Duyguları göstermek yargılamaya götürür
Gizlilik, sizi anlamayacaklarından korkma, yakınlık, duygusuzluk, soğukluk - tüm bunlar aynı zamanda uzak çocukluktan geliyor. Çocukluktaki bir çocuk duygularını gösterdiği için kınandıysa, duygularını gizleyecektir, çünkü onun hakkında kötü düşünmeye başlayacaklarından korkacaktır.
Öfke bastırılmalı
Çocuklukta öfke ve öfke doğal tezahürlerdir. Ve ebeveynlerin görevi, çocuklarına öfkenin neden ortaya çıktığını ve bunun üstesinden nasıl gelineceğini açıklamaktır. Ancak, bu baba veya anne yerine hayal kırıklığını ve öfkesini göstermeye izin vermediyse, çocuk öfkenin kötü olduğu için bastırılması gerektiğini anladı.
Başkalarından yardım beklemek hayal kırıklığına yol açar
Yetişkinler gibi çocukların da yardıma, tavsiyeye ve desteğe ihtiyacı vardır. Ancak, ebeveynler vermediyse, başka bir ayar belirir: başkalarına güvenmemelisiniz, aksi takdirde hayal kırıklığına uğrayacaksınız. Bu nedenle, olgunlaştığında, bir kişi kimseden yardım istemeye bile çalışmaz, çünkü hayal kırıklığına uğrayacağından emin.

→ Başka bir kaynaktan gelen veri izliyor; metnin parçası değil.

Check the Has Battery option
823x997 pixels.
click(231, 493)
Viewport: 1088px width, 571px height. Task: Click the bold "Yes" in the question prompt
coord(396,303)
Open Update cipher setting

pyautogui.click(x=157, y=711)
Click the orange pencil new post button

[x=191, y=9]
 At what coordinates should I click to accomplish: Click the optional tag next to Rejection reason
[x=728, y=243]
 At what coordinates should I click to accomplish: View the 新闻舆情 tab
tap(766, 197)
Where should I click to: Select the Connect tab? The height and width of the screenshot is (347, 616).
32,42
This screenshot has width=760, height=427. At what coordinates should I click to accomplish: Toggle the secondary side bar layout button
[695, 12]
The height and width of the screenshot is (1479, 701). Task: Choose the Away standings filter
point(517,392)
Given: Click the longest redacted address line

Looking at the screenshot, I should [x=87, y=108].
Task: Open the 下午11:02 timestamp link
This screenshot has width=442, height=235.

Onun hikayeleri başkalarının ilgisini çekmiyor
Çocukken cevaplanması gereken pek çok soru vardır, herkesle paylaşmak istediği keşifler onu her yerde bekler. Ve her şeyden önce ailemle paylaşmak istiyorum. Ancak ebeveynler bebeklerini dinliyormuş gibi bile yapmazlarsa ve çocuğun günü nasıl geçirdiği, kiminle arkadaş olduğu, neleri yeni öğrendiği ile ilgilenmezlerse, çocuk izole olur. Ve bu onunla yetişkinliğe gider, başkalarına hiçbir şey anlatmaz çünkü kimsenin bununla ilgilenmediğini düşünür.
O bu dünyada yalnız
Çocuğun ebeveynlere, onların ilgisine, desteğine, tavsiyesine, ortak bir eğlenceye ihtiyacı vardı, ama bunun yerine kimsenin ihtiyaç duymadığını gördü, çünkü herkes kendi işleriyle meşguldü. Bu nedenle, bu dünyada kesinlikle yalnız olduğunu fark etti!
Seninle mi ilgili? Tüm bunları okuduktan sonra, bunların hiçbirinin doğru olmadığını anlamalısınız! Tüm bu tavırları kafanızdan çıkarın. Gerçekten nasıl sayman gerektiğini biliyor musun?
Duyguların varsa, sağlıklı ve güçlü birisin.
Kendinizi, ihtiyaçlarınızı ve arzularınızı dinlemelisiniz.
Gözyaşları, olumsuzluğu gidermeye yardımcı olur.
Sorunlarınız hakkında konuşmak onları çözmenize yardımcı olacaktır.
Duygularınızı göstermek çevrenizdekilerin sizi daha iyi tanımasına yardımcı olacaktır.
Öfke dinlenmeli ama bastırılmamalıdır.
İnsanlardan gelen yardım ekip çalışmasına yardımcı olur ve insanları bir araya getirir.
Hikayeleriniz başkaları için ilginç, bu yüzden onları saklamayın.
Son olarak, bu dünyada yalnız değilsiniz!